◆ **What you need to do**
Wherever the line that contains "This screenshot has height=485, width=674." falls, repeat it and the lines after it exactly until the records end, without any pictures.
━━━━━━━━━━━━━━━━
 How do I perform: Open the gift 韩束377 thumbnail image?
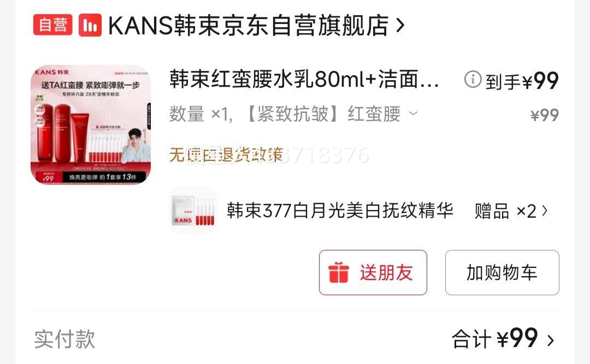click(x=193, y=211)
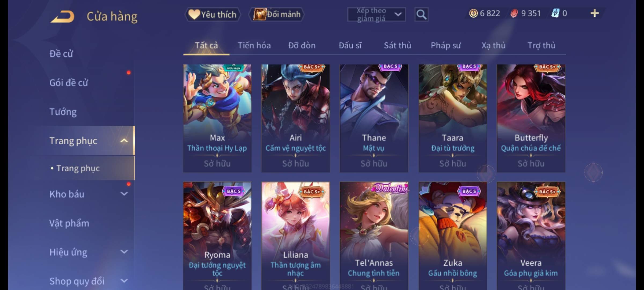The height and width of the screenshot is (290, 644).
Task: Click the blue coupon currency icon
Action: coord(555,13)
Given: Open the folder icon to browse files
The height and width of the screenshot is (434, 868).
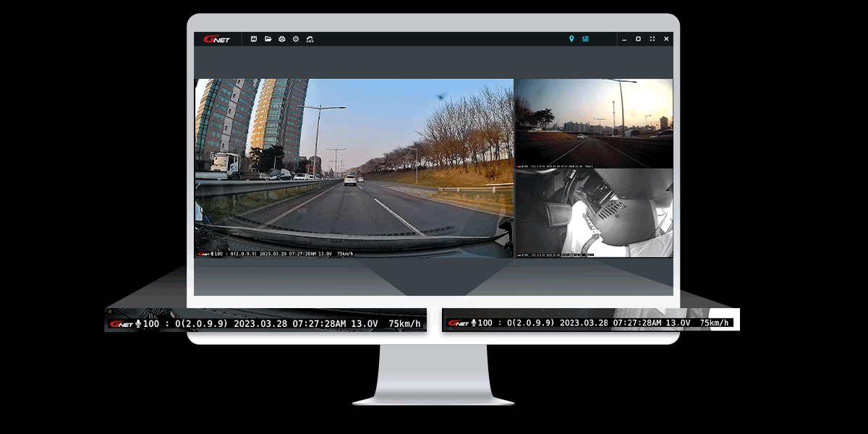Looking at the screenshot, I should [x=268, y=39].
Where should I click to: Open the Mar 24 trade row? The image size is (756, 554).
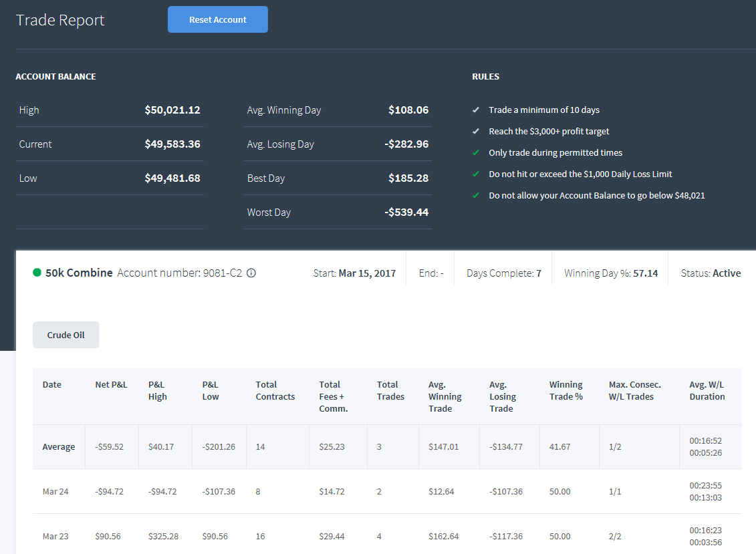coord(387,491)
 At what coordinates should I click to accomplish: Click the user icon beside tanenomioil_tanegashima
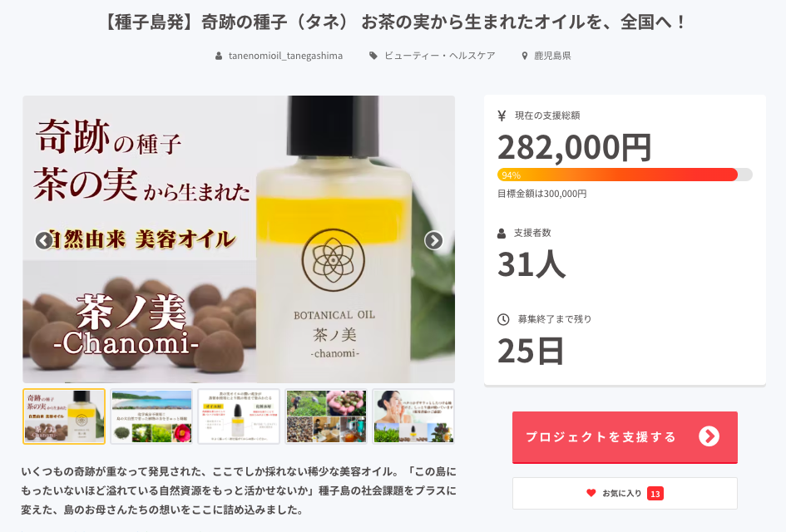pyautogui.click(x=219, y=56)

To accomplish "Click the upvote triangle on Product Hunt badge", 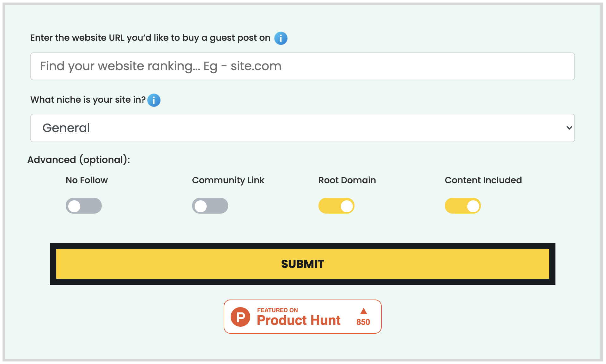I will pos(364,311).
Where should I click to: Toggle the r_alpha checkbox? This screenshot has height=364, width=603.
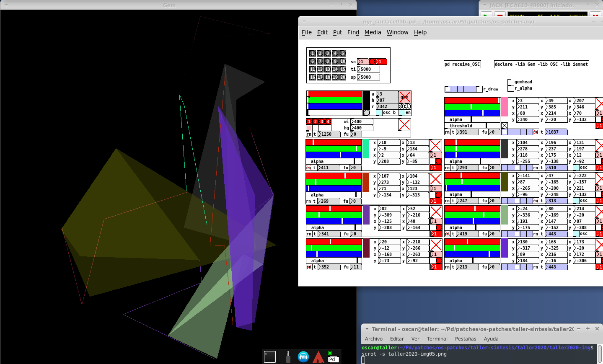510,88
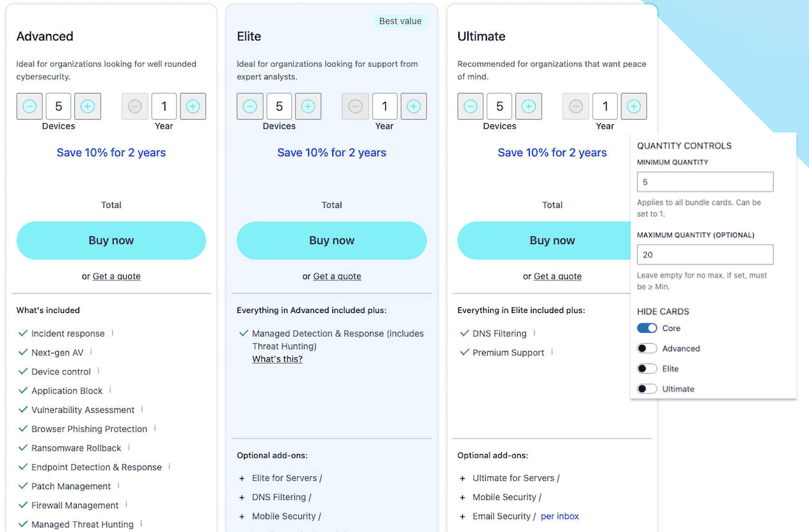This screenshot has height=532, width=809.
Task: Enable Hide Cards Elite toggle
Action: tap(647, 369)
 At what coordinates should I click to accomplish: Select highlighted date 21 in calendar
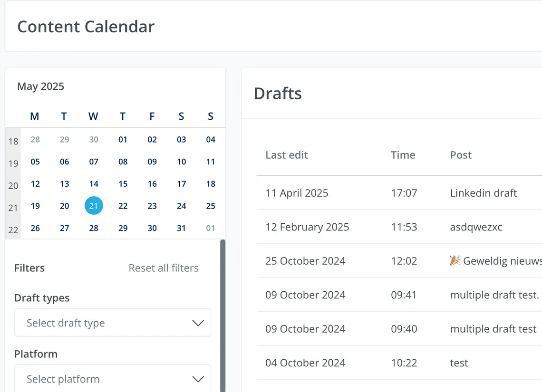[94, 206]
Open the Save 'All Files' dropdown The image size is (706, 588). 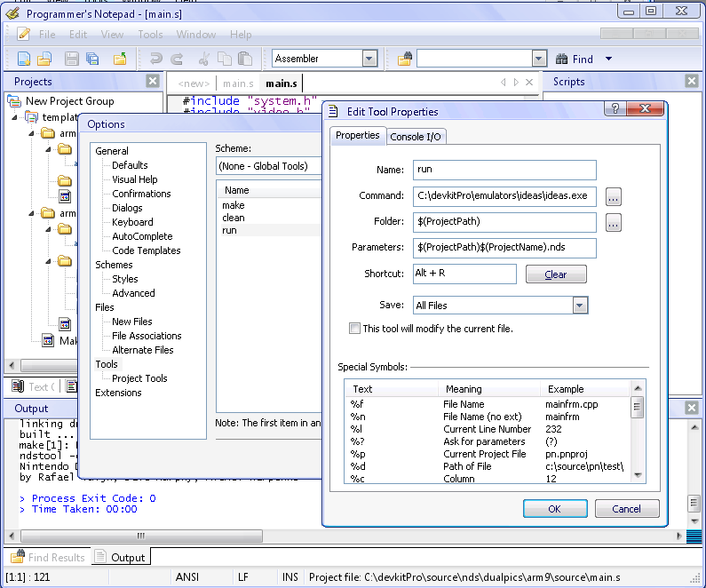(579, 306)
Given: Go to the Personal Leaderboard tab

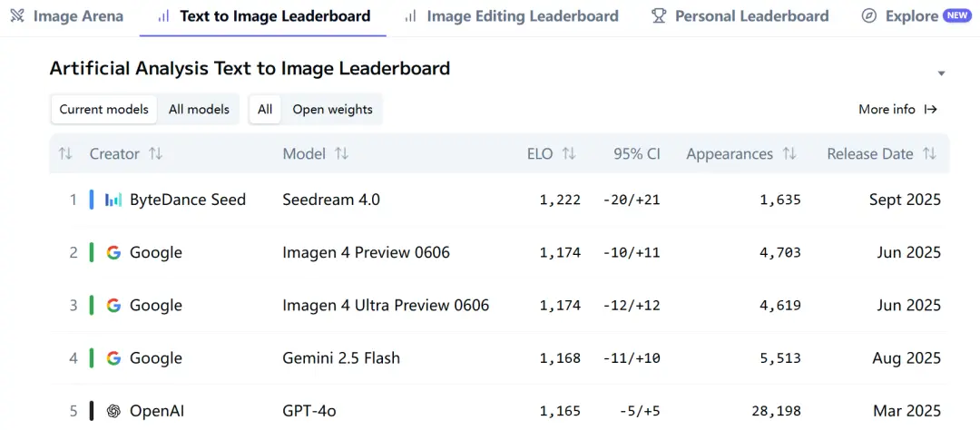Looking at the screenshot, I should coord(740,16).
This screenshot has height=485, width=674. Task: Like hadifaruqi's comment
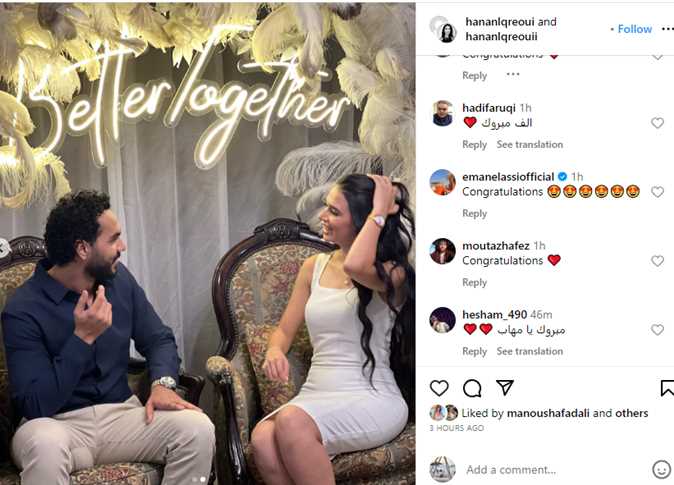pyautogui.click(x=657, y=123)
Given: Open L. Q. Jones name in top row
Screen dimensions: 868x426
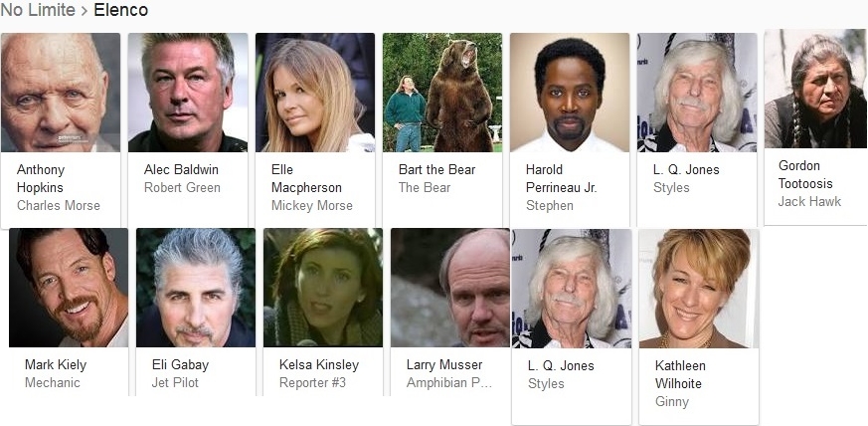Looking at the screenshot, I should (x=686, y=169).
━━━━━━━━━━━━━━━━
◆ **Result below**
This screenshot has height=485, width=674. Task: Like hadifaruqi's comment
pyautogui.click(x=657, y=123)
Given: Open L. Q. Jones name in top row
Screen dimensions: 868x426
Looking at the screenshot, I should (x=686, y=169).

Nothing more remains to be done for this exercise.